Рис. 1. Клинический пример. Больная К. 39 лет. Большая внутримозговая опухоль левой островковой доли головного мозга с гиперинтенсивным сигналом. Предоперационная МРТ (в режиме Т2, 3 среза на разных уровнях). Удаление опухоли не привело к нарастанию когнитивных нарушений.
Рис. 2. Клинический пример (продолжение). Послеоперационная полость с уровнем жидкости в проекции левой островковой доли. Послеоперационная МРТ (в режиме Т2, 3 среза на разных уровнях).
Полученные нами данные очень важны, так как показывают, что при удалении опухоли островка, даже левого, без сопутствующего повреждения прилежащих медиобазальных отделов лобной и височной долей, когнитивные расстройства (в том числе, памяти и речи) могут не возникать.
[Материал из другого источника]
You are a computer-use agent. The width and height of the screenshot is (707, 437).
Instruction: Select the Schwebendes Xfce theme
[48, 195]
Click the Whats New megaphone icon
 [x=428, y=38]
У 11 (21,5%) больных второй группы после операции отмечалось умеренное нарастание нейропсихологической симптоматики. Из них 8 человек имели опухоль слева и 3 — справа. В 10 случаях диагностированы глиомы низкой степени злокачественности (Gr II, преобладали диффузные астроцитомы). У 1 больного была глиобластома слева, с некоторым распространением на височную долю. В этом случае уже до операции в нейропсихологическом статусе определялась четкая акустико-мнестическая афазия, которая усугубилась после частичного удаления опухоли.
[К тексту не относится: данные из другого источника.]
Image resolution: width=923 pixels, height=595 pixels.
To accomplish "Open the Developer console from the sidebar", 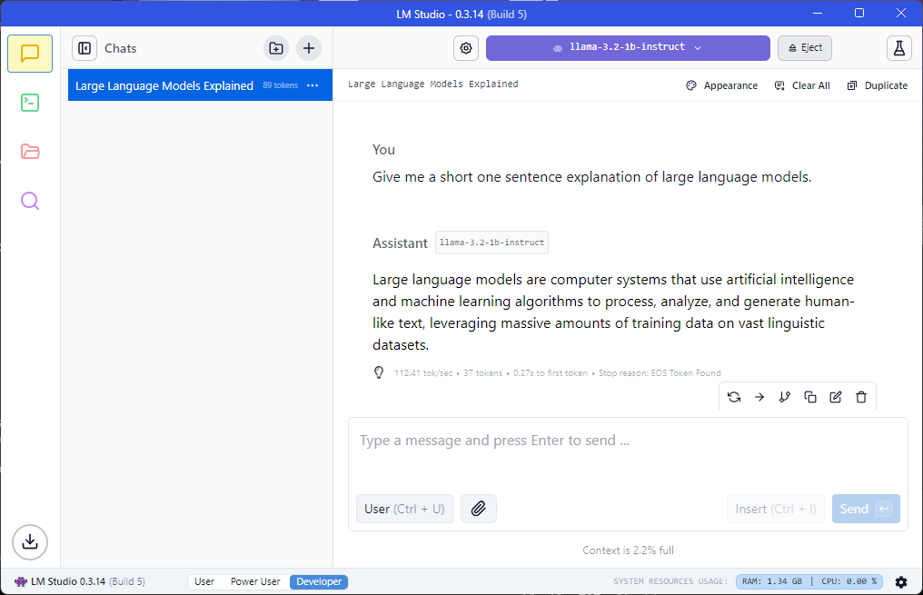I will 30,103.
Умеренное нарастание когнитивных расстройств после операции отмечалось, прежде всего, в звене слухоречевой памяти, зрительная память практически не менялась. Следует отметить, что ухудшение слухоречевой памяти отмечалось как при левостороннем расположении опухоли, так и при правостороннем, хотя и могло иметь свои особенности в зависимости от стороны операции. У этой группы больных опухоль в некоторой степени распространялась на прилежащие отделы лобной, височной и в 1 случае теменной долей, поэтому после операции кроме усугубления мнестических расстройств выявлялись симптомы со стороны именно этих отделов мозга. Так, у 1 больного с правополушарной опухолью появились многоречивость, эйфория с неуместной шутливостью (дисфункция базальных отделов правой лобной доли), у другого — легкие пространственные расстройства при копировании (дисфункция правой теменной доли). У пациентов с левополушарными опухолями после операции нарастали прежде всего расстройства слухоречевой памяти в отсроченном звене, часто с чертами, характерными для участия левой лобной доли в формировании когнитивного дефекта у этой группы больных. В 3 случаях после операции появились легкие расстройства называния (элементы акустико-мнестической височной афазии).

У больных следующих двух групп после операции отмечено выраженное нарастание когнитивных нарушений (т.е. появление новых симптомов, которых не было до операции, либо значительное ухудшение уже имевшихся).

У 8 (15%) человек одной из этих групп (все с левосторонней опухолью) нарастание когнитивных нарушений можно в первую очередь объяснить распространением опухоли на прилежащие отделы мозга (височную и лобную долю, у 3 пациентов — на подкорковые ядра). У этих пациентов вновь появилась или значительно усилилась афазия (у 5 — афазия по височному типу, акустико-мнестическая, у 2— смешанная), в 1 случае отмечено значительное усугубление расстройств памяти. Выраженное нарастание модально-неспецифических нарушений памяти выявлялось преимущественно в слухоречевом звене. Часто в мнестической сфере, особенно при отсроченном воспроизведении, выявлялось нарушение избирательности следов, то есть происходило воспроизведение слов, которые не предъявлялись, что характерно для поражения лобных долей [12]. Нарушения памяти и речи у больных этой группы дополнялись дефектами динамического праксиса, персеверациями в двигательной сфере, трудностями при счете, соответствующими типу афазии ошибками при письме.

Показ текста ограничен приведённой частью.